As asylum-seekers continue pouring into New York City, straining the city’s ability to deal with them, volunteer groups such as Phillips’ have been vital in ensuring migrants find a place to sleep, something to eat and have other basic needs met, he said. Other groups, such as Artists-Athletes-Activists, have also helped in the migrant crisis.
“They’ve been doing a lot of amazing work,” Awawdeh said. “They’ve been stepping up, providing people with food, clothes, providing them with shelter or connecting with them alternative housing.”
If a migrant gets kicked out of or feels threatened and leaves a city shelter, organizers scramble to find the person a “sanctuary space” – often a room in a church, a cot in the backroom of a business or someone’s living room couch.

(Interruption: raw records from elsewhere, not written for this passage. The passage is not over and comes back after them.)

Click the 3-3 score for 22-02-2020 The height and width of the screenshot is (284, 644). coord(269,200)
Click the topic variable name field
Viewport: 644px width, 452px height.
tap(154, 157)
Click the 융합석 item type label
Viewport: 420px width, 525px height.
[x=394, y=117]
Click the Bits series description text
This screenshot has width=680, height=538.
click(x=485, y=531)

The federal government’s lack of involvement in the current crisis has been keenly felt, said Shahana Hanif, a New York City council member who chairs the Immigration Committee. Unlike past migrant influxes, the current crisis has been handled mostly by New York City, she said.
“We need city, state and federal to be coordinating,” Hanif said. “The city alone cannot shoulder this moment.”
More:Cubans, Haitians are fleeing to US in historic numbers. These crises are fueling migration
A family murder and fleeing Venezuela
After exiting the Franklin Avenue station in Brooklyn, Ramos walked six blocks to the Western Union check cashing store on Bedford Avenue.
Recently-arrived migrants, mostly from Venezuela, wandered in and out of the small store, sending chunks of small paydays back to relatives in Latin America. The store was just down the street from a men’s shelter populated by migrants.
Orlando Sanchez, 32, was sending $90 to his wife and daughters in Venezuela. Ten days earlier, he had accepted a bus ride from the Texas-Mexico border to New York, not knowing at the time exactly where the bus was headed, he said. After arriving in New York, he found a job with a painting crew that pays him even though he lacks work authorization. He was saving most of his money to buy professional shears and resume his job as a barber.
“You need to have faith in God,” Sanchez said. “He’ll show you the way.”
After some hand gestures and pointing at receipts, Ramos was able to explain to the woman at the counter that the money he had sent to his sister last week wasn’t received because they had misspelled her name. The woman corrected the name and resent the $50.
Ramos remembered when he was recently arrived like the other migrants in the shop, when steady jobs and opportunity still felt within reach. The journey to the U.S. was so long and arduous it’s taken on the hazy contours of a bad dream.
Ramos is from Maracay, Venezuela. His father was a high voltage worker for the country’s electrical corporation, known as Corpoelec. He would work with his father on job sites or take on shifts at the local McDonald’s. Ramos’s passion was baseball and he played third base and outfield for an amateur baseball team. His dream was to follow in the footsteps of his older cousin, Johan, who was courted by the Cincinnati Reds. But a motorcycle accident when he was 22 years old permanently damaged Ramos’s foot and ended his playing career.
Ramos was content to keep working with this dad and provide for his family. Then, one day that same year, thieves mugged and killed his father in his car as he drove home from work.
As the economy spiraled and the streets became ever more dangerous, Venezuela seemed like a dead end. Six years ago, he and his brother, Fernando Ramos, 27, decided the only way to support their families was to go abroad. First they lived in Colombia, earning meager livings as carpenters, but when the economy there also floundered, they decided to give the United States a shot. Friends had told them of plentiful job opportunities and how President Joe Biden was friendlier to immigrants than his predecessor, Ramos said. They decided to go to New York – a city they had seen and admired in the Spider-Man movies, he said. Earlier this year, they set out to the U.S.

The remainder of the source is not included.